O que fazer
Extraia todas as linhas da listagem abaixo e reproduza-as sem nenhuma alteração.

Conjunto de dados
+---+

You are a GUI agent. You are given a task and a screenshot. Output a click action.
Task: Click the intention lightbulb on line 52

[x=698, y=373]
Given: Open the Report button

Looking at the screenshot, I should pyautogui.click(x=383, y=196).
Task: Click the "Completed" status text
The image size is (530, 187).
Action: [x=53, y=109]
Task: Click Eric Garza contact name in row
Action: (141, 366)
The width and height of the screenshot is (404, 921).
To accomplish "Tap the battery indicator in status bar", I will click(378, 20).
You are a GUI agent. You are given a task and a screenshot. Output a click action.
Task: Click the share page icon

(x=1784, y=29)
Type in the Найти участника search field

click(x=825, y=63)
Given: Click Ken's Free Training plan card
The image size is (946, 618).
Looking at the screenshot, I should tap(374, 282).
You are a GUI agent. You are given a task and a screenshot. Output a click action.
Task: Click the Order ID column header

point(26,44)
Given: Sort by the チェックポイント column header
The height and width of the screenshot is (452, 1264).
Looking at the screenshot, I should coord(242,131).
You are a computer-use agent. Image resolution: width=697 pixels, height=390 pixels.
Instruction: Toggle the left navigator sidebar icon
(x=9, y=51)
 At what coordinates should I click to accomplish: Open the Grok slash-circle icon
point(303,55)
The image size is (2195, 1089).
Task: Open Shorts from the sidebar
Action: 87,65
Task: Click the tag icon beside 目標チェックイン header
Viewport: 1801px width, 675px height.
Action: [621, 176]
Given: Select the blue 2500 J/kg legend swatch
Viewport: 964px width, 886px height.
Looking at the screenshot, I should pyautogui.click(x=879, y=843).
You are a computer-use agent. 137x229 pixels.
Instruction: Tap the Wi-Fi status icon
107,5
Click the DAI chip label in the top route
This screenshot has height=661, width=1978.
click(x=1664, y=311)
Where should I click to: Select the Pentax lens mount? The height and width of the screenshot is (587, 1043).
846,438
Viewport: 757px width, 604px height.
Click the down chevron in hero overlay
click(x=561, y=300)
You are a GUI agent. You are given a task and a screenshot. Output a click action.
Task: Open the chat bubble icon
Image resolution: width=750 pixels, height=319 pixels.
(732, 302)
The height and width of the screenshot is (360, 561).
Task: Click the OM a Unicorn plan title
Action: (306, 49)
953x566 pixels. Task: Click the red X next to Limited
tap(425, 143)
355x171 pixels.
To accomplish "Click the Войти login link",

+---+

Resposta
You are a GUI agent. You are given a task and a screenshot. Output a click action.
Task: Click the intention lightbulb on line 52

[x=698, y=373]
Given: Open the Report button

Looking at the screenshot, I should pyautogui.click(x=383, y=196).
Task: Click the "Completed" status text
The image size is (530, 187).
Action: [x=53, y=109]
Task: Click Eric Garza contact name in row
Action: (141, 366)
The width and height of the screenshot is (404, 921).
To accomplish "Tap the battery indicator in status bar", I will click(378, 20).
You are a GUI agent. You are given a task and a screenshot. Output a click action.
Task: Click the share page icon

(x=1784, y=29)
Type in the Найти участника search field

click(x=825, y=63)
Given: Click Ken's Free Training plan card
The image size is (946, 618).
Looking at the screenshot, I should tap(374, 282).
You are a GUI agent. You are given a task and a screenshot. Output a click action.
Task: Click the Order ID column header

point(26,44)
Given: Sort by the チェックポイント column header
The height and width of the screenshot is (452, 1264).
Looking at the screenshot, I should coord(242,131).
You are a computer-use agent. Image resolution: width=697 pixels, height=390 pixels.
Instruction: Toggle the left navigator sidebar icon
(x=9, y=51)
 At what coordinates should I click to accomplish: Open the Grok slash-circle icon
point(303,55)
The image size is (2195, 1089).
Task: Open Shorts from the sidebar
Action: 87,65
Task: Click the tag icon beside 目標チェックイン header
Viewport: 1801px width, 675px height.
Action: [621, 176]
Given: Select the blue 2500 J/kg legend swatch
Viewport: 964px width, 886px height.
Looking at the screenshot, I should pyautogui.click(x=879, y=843).
You are a computer-use agent. 137x229 pixels.
Instruction: Tap the Wi-Fi status icon
107,5
Click the DAI chip label in the top route
This screenshot has height=661, width=1978.
click(x=1664, y=311)
Where should I click to: Select the Pentax lens mount? The height and width of the screenshot is (587, 1043).
846,438
Viewport: 757px width, 604px height.
Click the down chevron in hero overlay
click(x=561, y=300)
You are a GUI agent. You are given a task and a screenshot. Output a click action.
Task: Open the chat bubble icon
Image resolution: width=750 pixels, height=319 pixels.
(732, 302)
The height and width of the screenshot is (360, 561).
Task: Click the OM a Unicorn plan title
Action: (306, 49)
953x566 pixels. Task: Click the red X next to Limited
tap(425, 143)
355x171 pixels.
To accomplish "Click the Войти login link",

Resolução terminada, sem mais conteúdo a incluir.